====== Given data ======

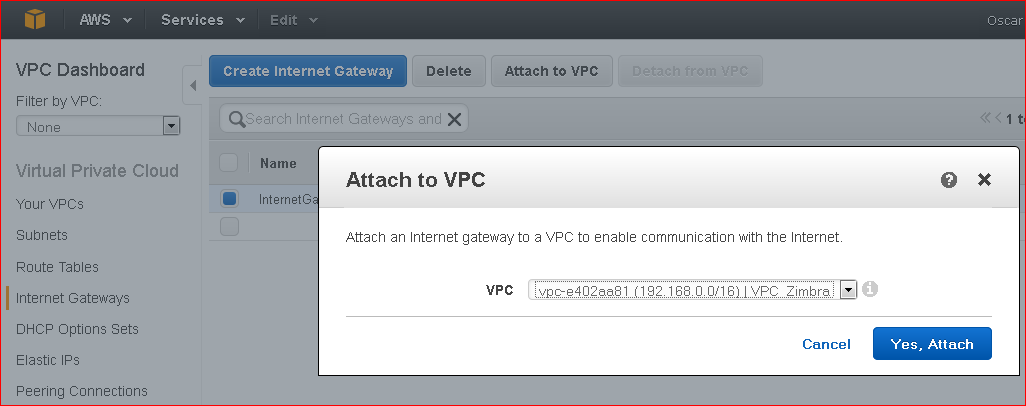Viewport: 1026px width, 406px height.
Task: Open the VPC selection dropdown in dialog
Action: pos(692,289)
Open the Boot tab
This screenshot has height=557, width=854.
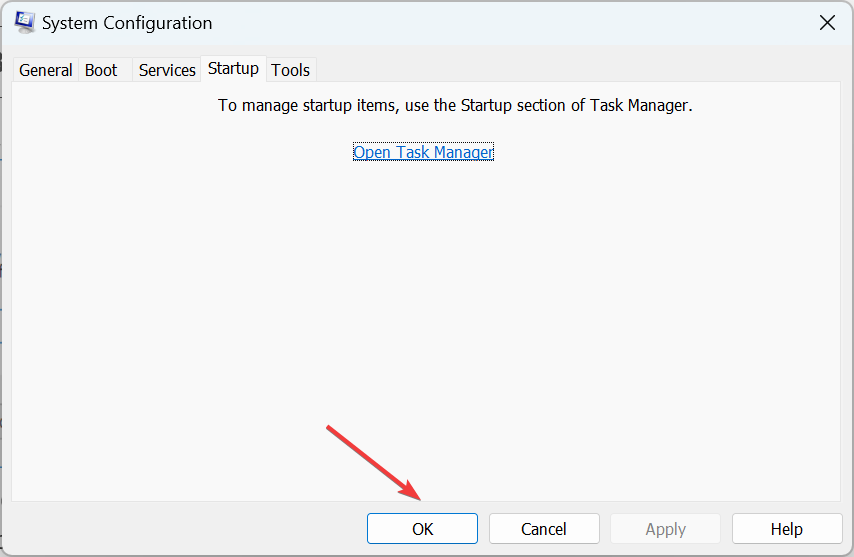tap(101, 70)
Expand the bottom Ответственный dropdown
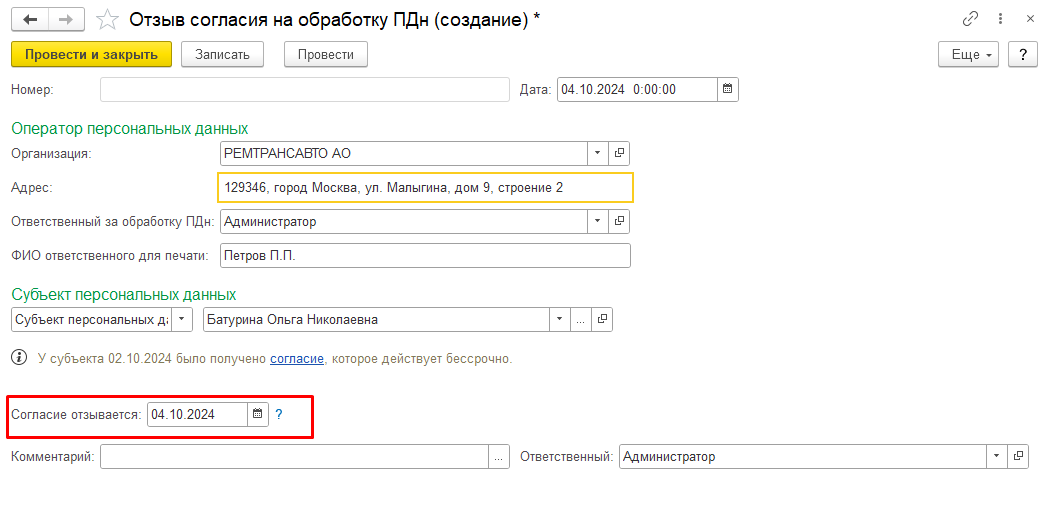Viewport: 1054px width, 516px height. [x=996, y=456]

======

- What you will do
The lines to copy run from the one with "Open the Boot tab" through the end of the material. Write them out exactly, leaving out the pictures.

- Exercise output
Open the Boot tab
This screenshot has height=557, width=854.
tap(101, 70)
Expand the bottom Ответственный dropdown
Viewport: 1054px width, 516px height. [x=996, y=456]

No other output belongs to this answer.